Escaping into books saved me from a world that I struggled to make sense of. Being an odd sort of kid, in books, I found friends who did not judge. Friends who were lonely, talking to trees or ghosts, alienated from their own worlds. Friends who were brave, or silly or even weirder than me.
Searching Internet lists for my long-lost book in case I recognise the cover, I’ve rediscovered these long lost friends. Reading them now, I recognise elements of my own writing style – the long meandering sentences of Penelope Lively, the immersive description of Alan Garner. Not that I’m comparing, but I can feel their presence, a hand on my shoulder, their words whispered long ago, in my own.

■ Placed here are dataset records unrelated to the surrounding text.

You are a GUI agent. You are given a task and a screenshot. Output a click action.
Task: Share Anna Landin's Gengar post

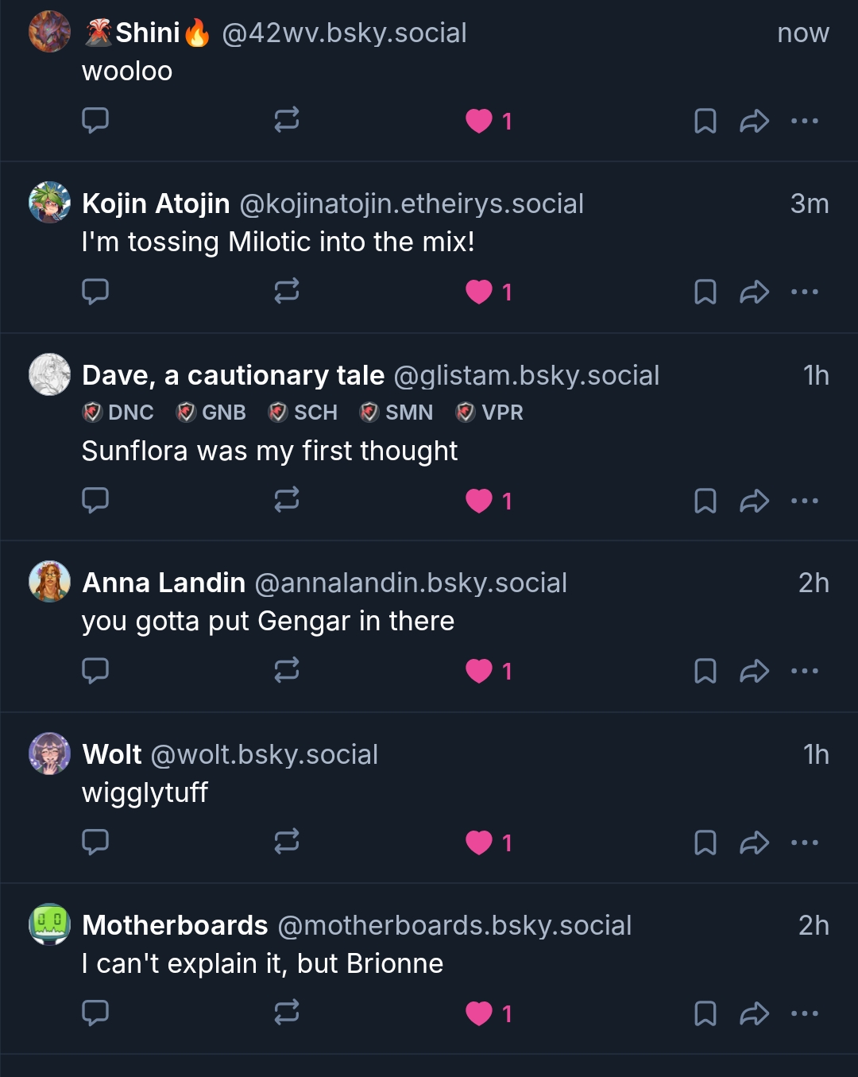pyautogui.click(x=754, y=672)
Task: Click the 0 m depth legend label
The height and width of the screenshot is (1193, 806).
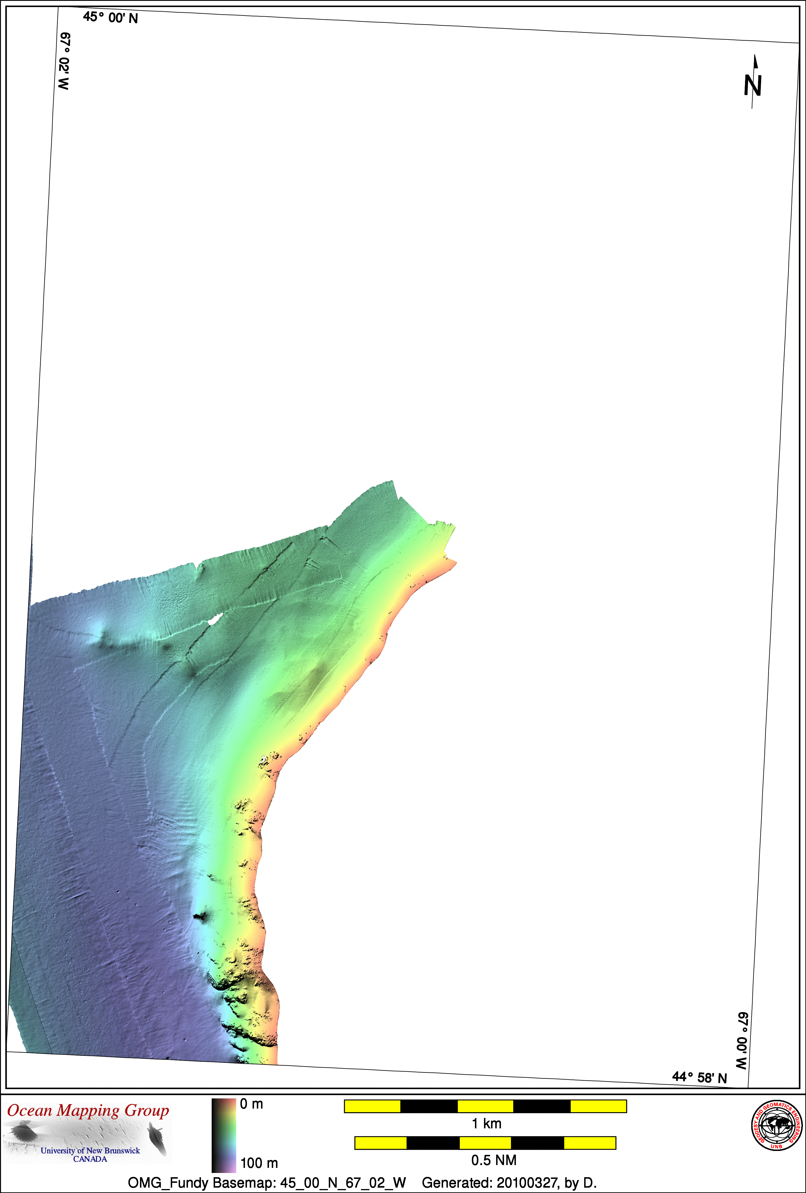Action: click(x=251, y=1104)
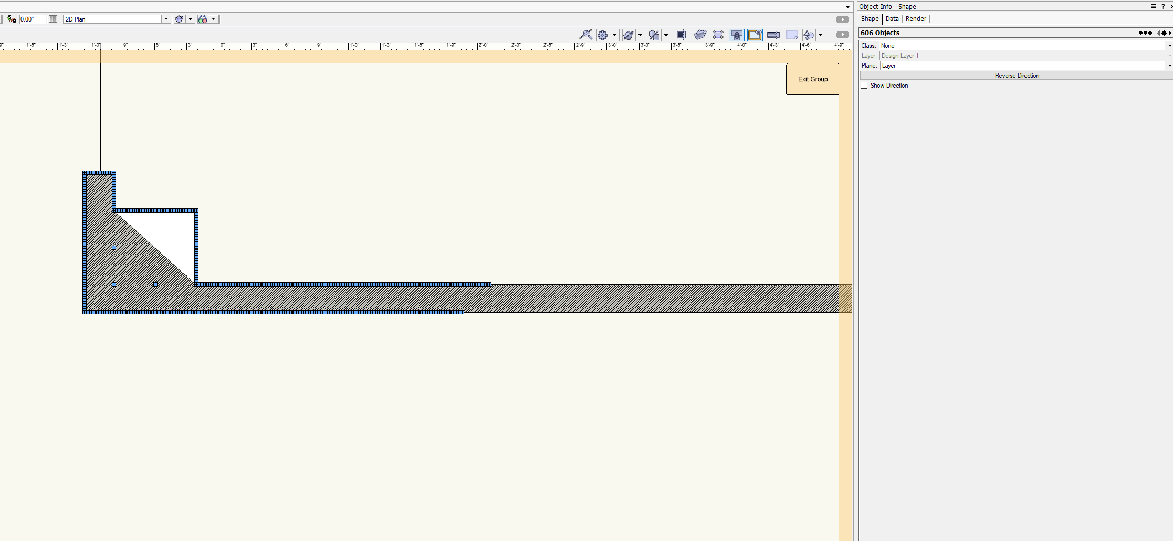
Task: Open the Plane dropdown showing Layer
Action: 1169,66
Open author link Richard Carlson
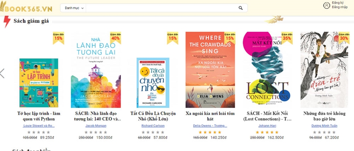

My book choices were heavily influenced by my local librarian. Arriving unaccompanied, age seven, at the little scout hut that housed the local library, the librarian was suspicious of my lurking. Once she realised the scruffy, grubby, kid clutching buff-yellow cardboard tickets in hot little hands was not going to damage or steal the books, she took me under her wing, saving for me like some secret treasure, books she would bring from behind the counter. You can see her presence in my list. Though I never knew her name, I am eternally grateful for the worlds she showed me.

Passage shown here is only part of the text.